That is what it’s about. The Yanks are no B-Jobbers or B-Hughesers, pushing for a permanent move to the pen. Rather, there is a team with a plan learning how, after years of producing nothing out of the farm, to develop a young pitcher who has mastered the minors but not yet gotten a handle on the majors. While 12 innings is of course a small sample, we are watching Phil Hughes arrive, and it looks good.

Categories : Pitching


  1. Mister Delaware says:

    Sooo … you’re saying move both to the pen? In!

  2. pat says:

    I guess we learned that there is no one right way to break kids into the bigs. Some can walk right in, some need to take baby steps. It’s all good though, woop woop.

  3. Tubby says:

    I prefer B-Huggers, kinda like tree huggers.

  4. jim p says:

    So, how’s he get the innings this year to be a starter for all of next year, if he’s not starting here or in the minors this year?
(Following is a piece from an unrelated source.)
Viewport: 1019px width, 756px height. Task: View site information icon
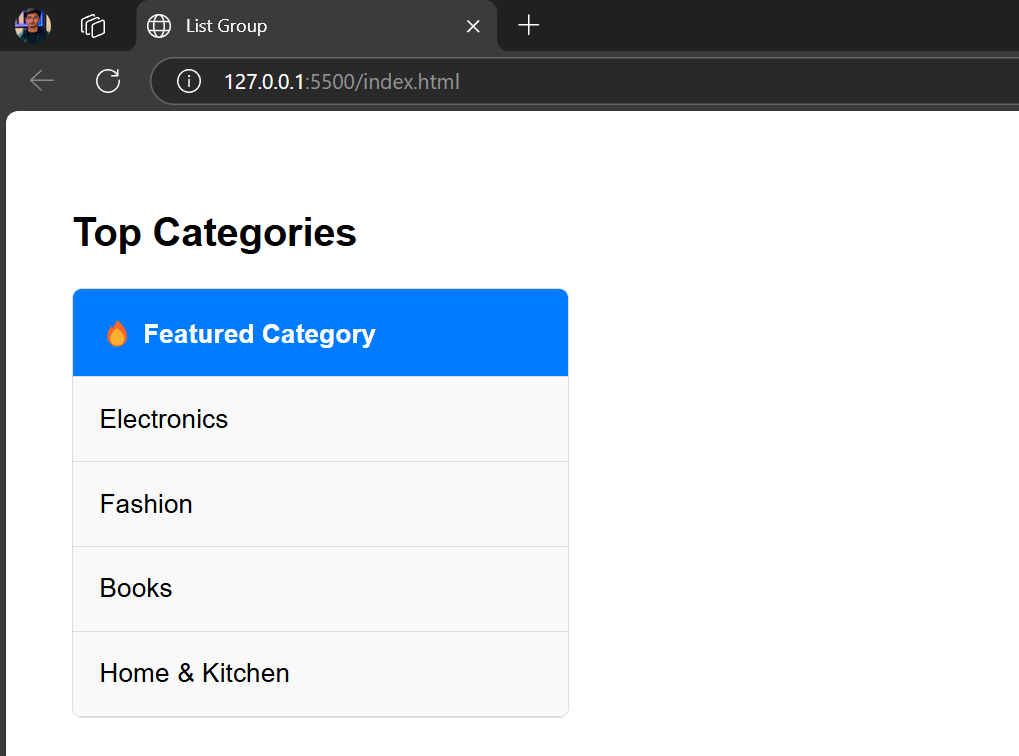[188, 81]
    • The season isn’t over yet. I’m sure we haven’t seen the last of Phil Hughes, the starter.

      • K.B.D. says:

        AJ is still due for a minor injury that hangs around for the rest of the year and makes him miss a couple of starts.

        • Mike Pop says:

          No! A.J. has learned how to take care of himself…

          • BklynJT says:

            I agree. I’m not looking forward to an injury as a means for Hughes to get his innings. When is the last moment they can wait before they have to move Hughes back to AAA.

            • I’d say the ASB at the latest. If Phil Hughes is still in the bullpen by the trading deadline, it’s probably impossible for him to make it to his innings goals.

              • BklynJT says:

                Hughes is at 65.2 innings so far this year. Assuming he can get 30 innings in winter ball, that’s 95.2 innings, meaning we need to fill in approximately 80 innings between now and the end of the season (plus playoffs if we make it) to get to ~180.

                Joba has thrown 76 innings to date, which means he should have 80-90 innings in the first half of the season.

                So by my math, you are right, Hughes needs to be starting by the resumption of baseball following the all star break.

                • JP says:

                  I thought someone said Hughes isn’t eligible for winter ball this year.

                  Whether Hughes should stay with the Yankees and “screw the cap” or go to SWB to get his work in has been debated here quite a bit.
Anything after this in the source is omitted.